(Stored records)
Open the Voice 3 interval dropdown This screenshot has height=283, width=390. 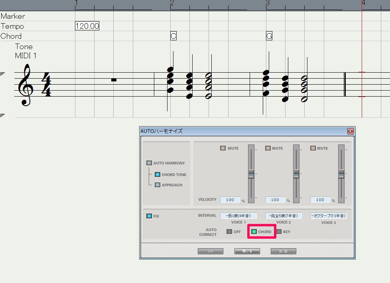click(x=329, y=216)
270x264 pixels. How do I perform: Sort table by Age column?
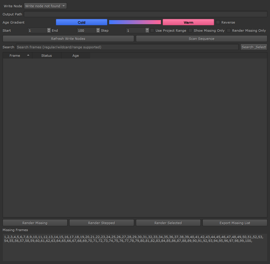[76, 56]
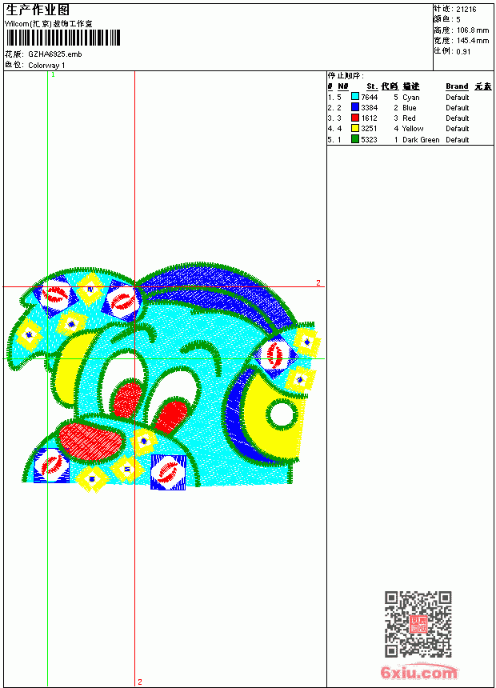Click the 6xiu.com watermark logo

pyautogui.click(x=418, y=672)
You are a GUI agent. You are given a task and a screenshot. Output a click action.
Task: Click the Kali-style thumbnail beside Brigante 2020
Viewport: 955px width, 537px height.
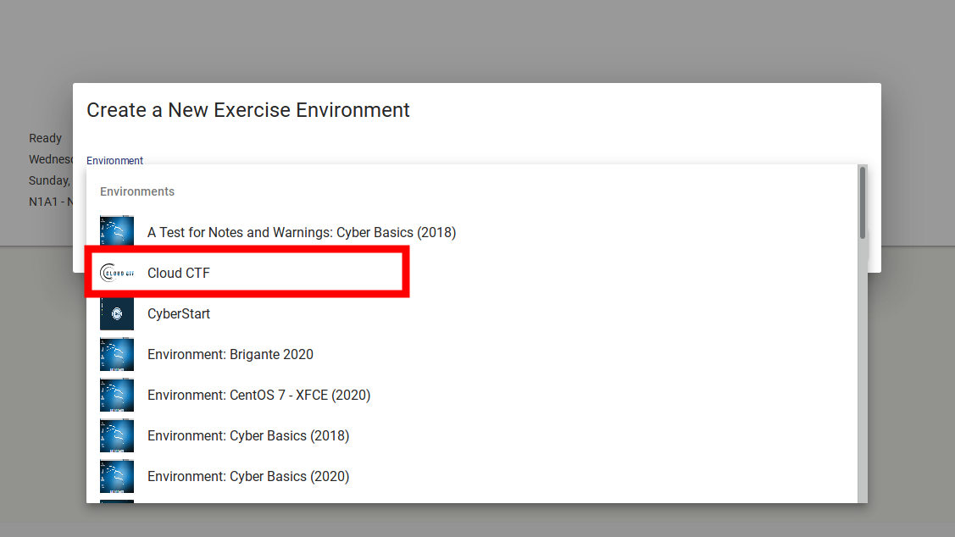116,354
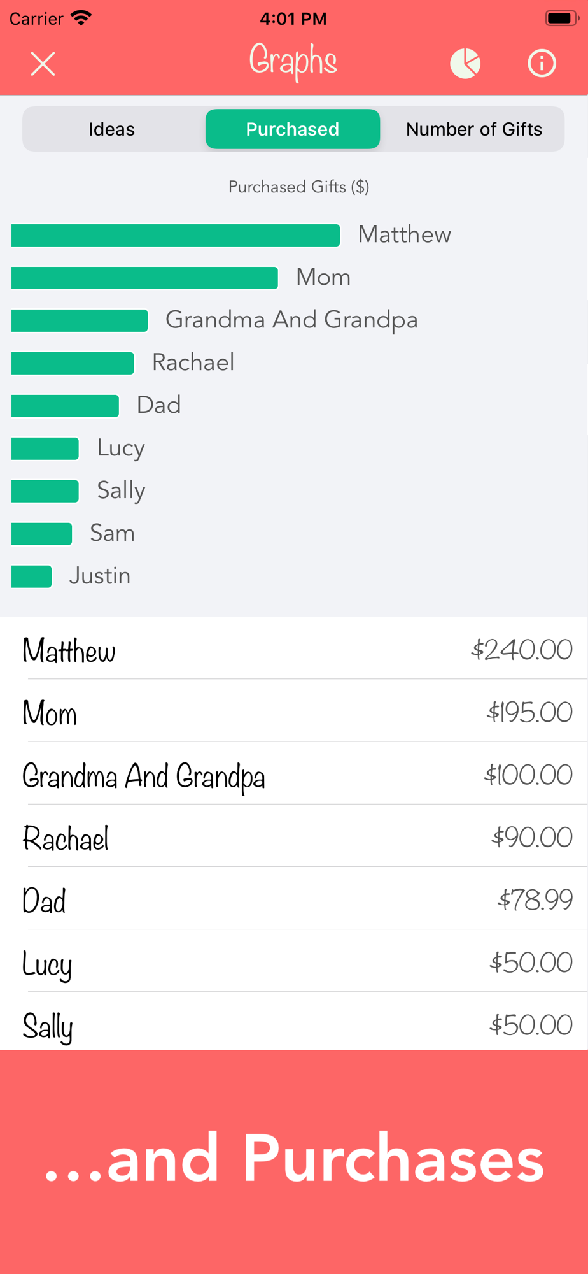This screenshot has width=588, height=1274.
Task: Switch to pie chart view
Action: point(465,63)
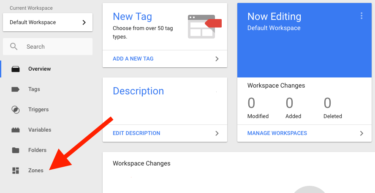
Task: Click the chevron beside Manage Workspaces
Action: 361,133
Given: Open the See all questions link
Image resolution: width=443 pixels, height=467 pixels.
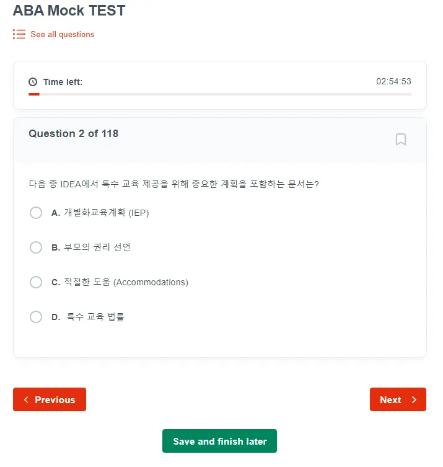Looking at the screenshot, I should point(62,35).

§ **Exercise goal**: Print the stretch of the data from the line with "Viewport: 955px width, 537px height." through its last line, exactly and with both ends kept. Omit pictures.

§ **Output of the task**:
Viewport: 955px width, 537px height.
116,354
This screenshot has width=588, height=1274.
Task: Switch to pie chart view
Action: point(465,63)
Task: Click the chevron beside Manage Workspaces
Action: 361,133
Given: Open the See all questions link
Image resolution: width=443 pixels, height=467 pixels.
Looking at the screenshot, I should point(62,35).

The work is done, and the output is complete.